*** Excerpt Section Begins ***

If Mercy Mumbi had foreseen the coronavirus crisis, she wouldn’t have plaited her hair into dreadlocks. Tired of weekly visits to the salon, she had decided to wear locks. Three months down the line, she now says her decision was a fatal mistake.
The mother of three from Syokimau is anxious, confused and angry. Her situation, she says, is worse than a bad hair day.
‘‘I was caught up in a transition phase to dreadlocks,’’ she says. ‘‘The young locks are very sensitive and require weekly treatment. The longest you can go without tending them is two weeks. My hair is now in chaos,’’ she adds, pinching the short locks underneath her long black wig.
Ms Mumbi has now been forced to wear a wig ‘‘to cover the embarrassment’’. She says it would be worse if she had to go to work.
‘‘Is it going to be weeks or months? I might have to chop off the locks which will be a big loss,’’ she says, adding that seeing a stylist at home is expensive.
BAD HAIR DAYS
From the authentic, pricey brands that go for as much as Sh200,000 to the cheap, ‘‘bulky as displayed’’ knock-offs that retail at Sh1,500, business is booming for wigs sellers.

*** Excerpt Section Ends ***
*** Listed entries Section Begins ***

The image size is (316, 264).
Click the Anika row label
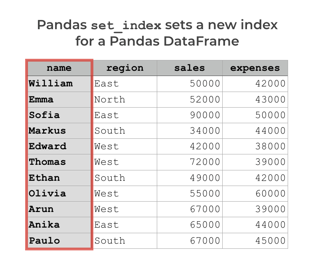coord(59,225)
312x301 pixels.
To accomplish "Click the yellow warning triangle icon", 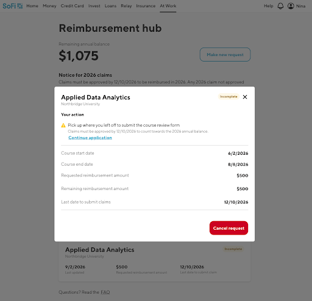I will pos(63,126).
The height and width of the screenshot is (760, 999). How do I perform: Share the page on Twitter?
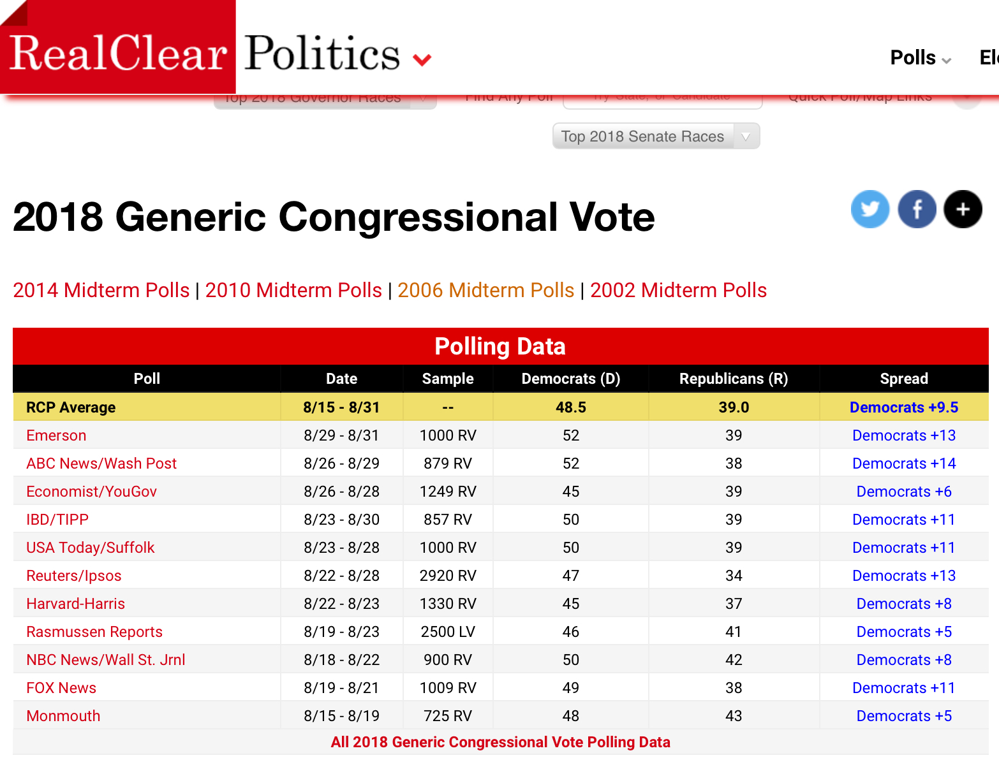(870, 209)
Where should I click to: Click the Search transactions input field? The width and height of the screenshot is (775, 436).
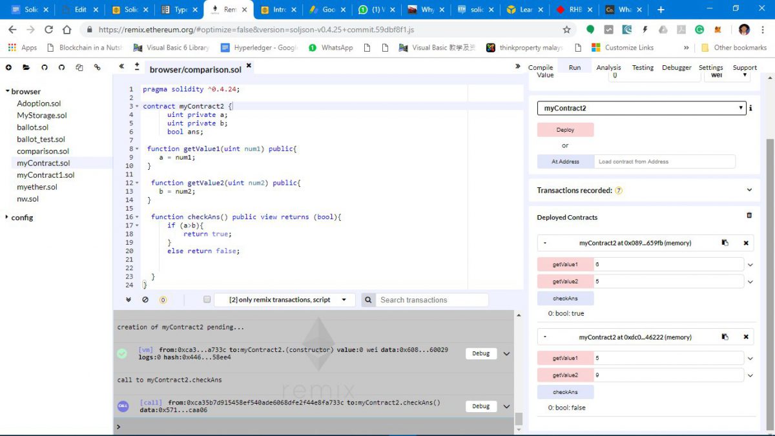[x=433, y=300]
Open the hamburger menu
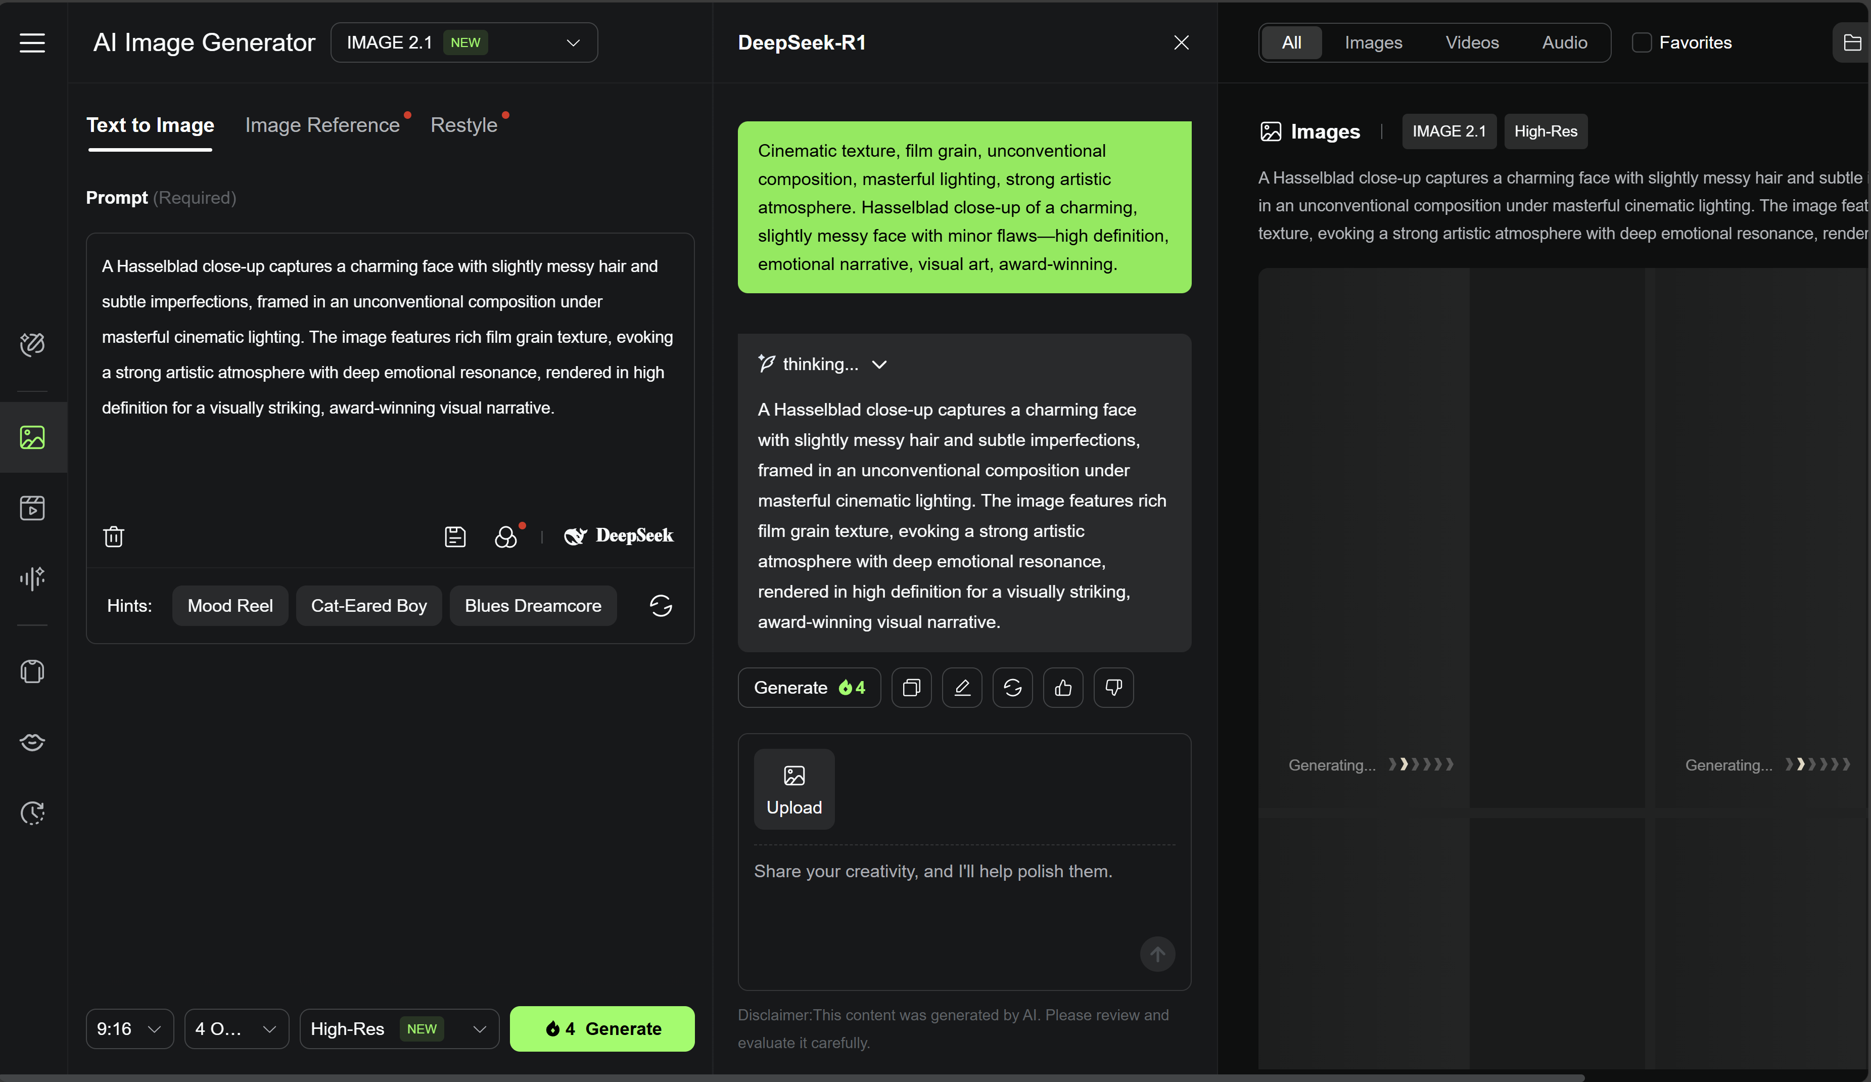1871x1082 pixels. 32,43
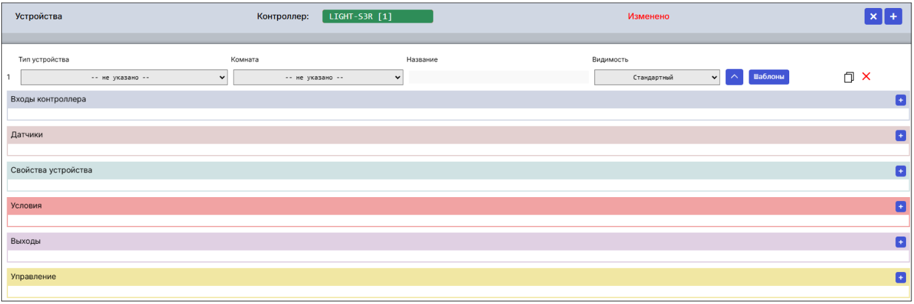
Task: Add an output in Выходы section
Action: (x=900, y=242)
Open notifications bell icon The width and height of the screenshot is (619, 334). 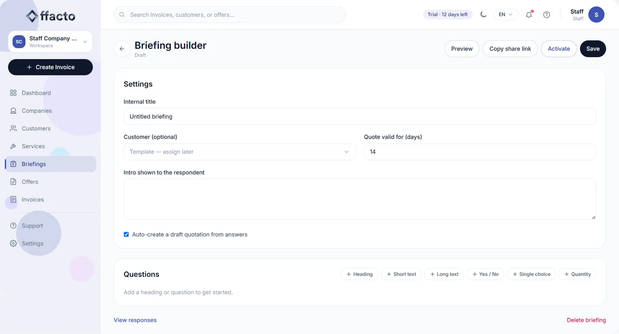(x=529, y=15)
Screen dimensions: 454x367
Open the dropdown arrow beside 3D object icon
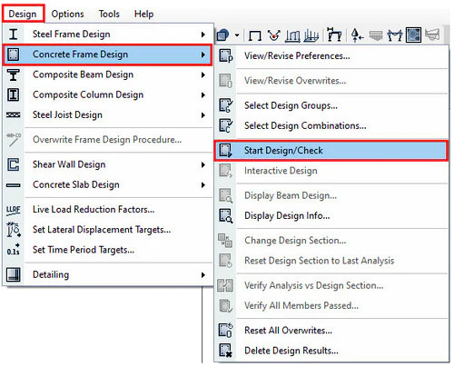pyautogui.click(x=237, y=35)
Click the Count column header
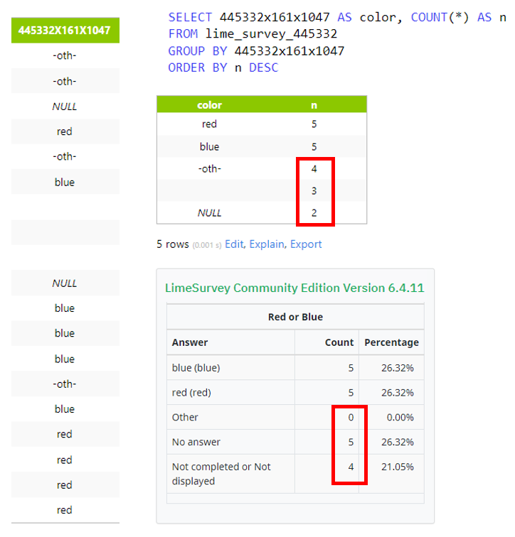 (x=339, y=342)
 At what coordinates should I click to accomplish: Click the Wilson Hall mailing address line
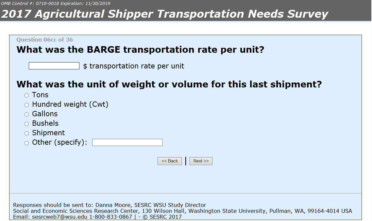click(x=182, y=211)
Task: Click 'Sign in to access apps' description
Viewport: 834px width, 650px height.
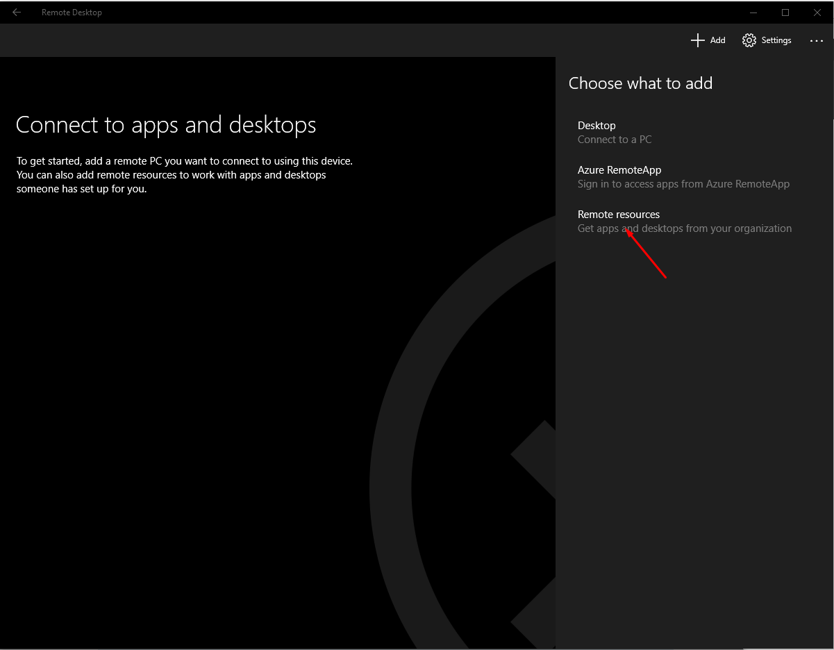Action: point(683,184)
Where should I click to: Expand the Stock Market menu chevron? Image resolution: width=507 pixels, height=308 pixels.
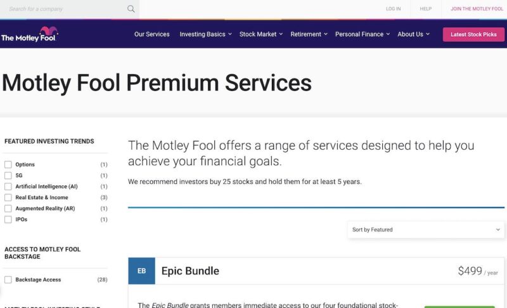pyautogui.click(x=281, y=34)
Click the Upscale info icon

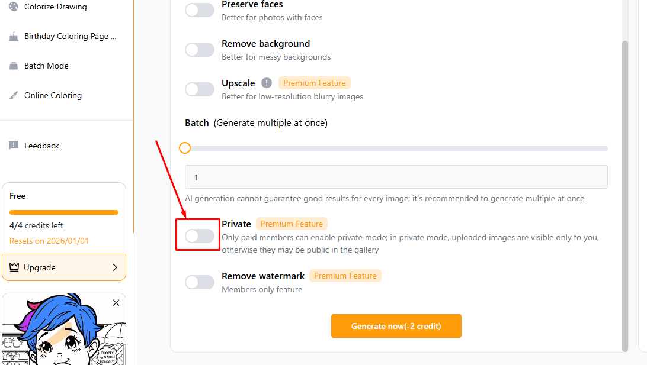[x=267, y=82]
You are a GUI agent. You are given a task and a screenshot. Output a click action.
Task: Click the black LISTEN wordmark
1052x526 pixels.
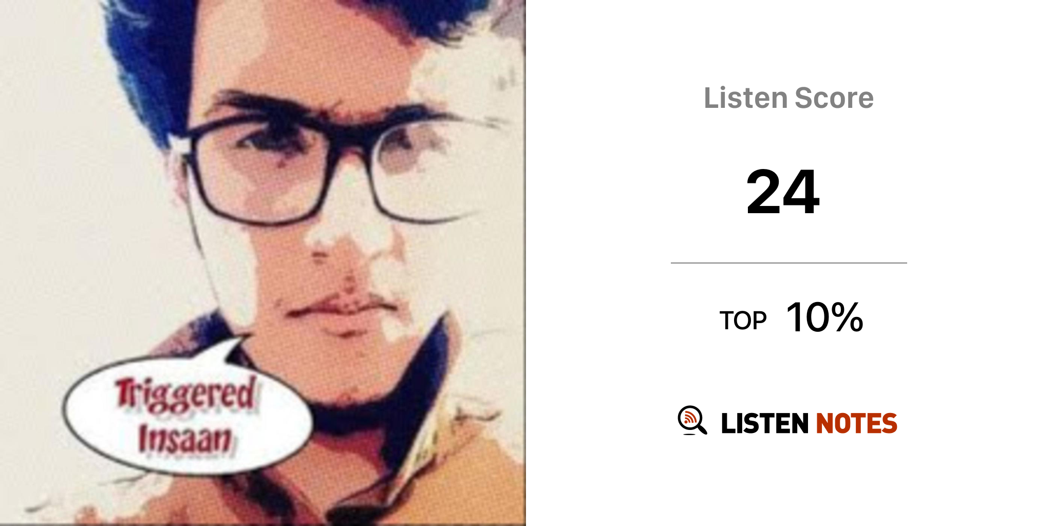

*** Listed entries Section Ends ***

■ Work item A ■
Answer these questions using the article about Mercy Mumbi's hair:
(i) Where is Mercy Mumbi from?
(ii) What is the longest that young locks can go without tending, according to her?
(iii) At what price do the cheap knock-off wigs retail?
■ Work item B ■
Quote the article about Mercy Mumbi's hair from "If Mercy Mumbi" up to and including "go to work.".
■ Work item C ■
Write what comes next in the article about Mercy Mumbi's hair and the wig trade, starting after its last sentence.

■ Expected output A ■
(i) Syokimau
(ii) Two weeks
(iii) Sh1,500

■ Expected output B ■
If Mercy Mumbi had foreseen the coronavirus crisis, she wouldn’t have plaited her hair into dreadlocks. Tired of weekly visits to the salon, she had decided to wear locks. Three months down the line, she now says her decision was a fatal mistake.
The mother of three from Syokimau is anxious, confused and angry. Her situation, she says, is worse than a bad hair day.
‘‘I was caught up in a transition phase to dreadlocks,’’ she says. ‘‘The young locks are very sensitive and require weekly treatment. The longest you can go without tending them is two weeks. My hair is now in chaos,’’ she adds, pinching the short locks underneath her long black wig.
Ms Mumbi has now been forced to wear a wig ‘‘to cover the embarrassment’’. She says it would be worse if she had to go to work.

■ Expected output C ■
‘‘Clearance sale for human hair weaves for only Sh1,000,’’ reads one advertisement posted on a Facebook page called Used Household Goods-Nairobi. Pushed to the brink of desperation to maintain their looks, women are finding themselves less and less choosier.
While it’s possible to conceal unruly hair with a wig, it’s different with nails. Every time Ms Esther Wahito looks at hers fingernails, she frowns.
All the vanish is gone and her nails are chipped. That she has been working from home hasn’t helped matters either. She hasn’t seen an acrylics specialist for a month now, the longest she has gone without tending them.
‘‘I can manage with ugly toenails, but these fingernails are giving me sleepless nights,” she laments.
Beauty parlours and spas may have been the first ones to shut down when the crisis started, but smaller estate beauty shops have taken the worst beating. Some of them remained open in spite of the declining business.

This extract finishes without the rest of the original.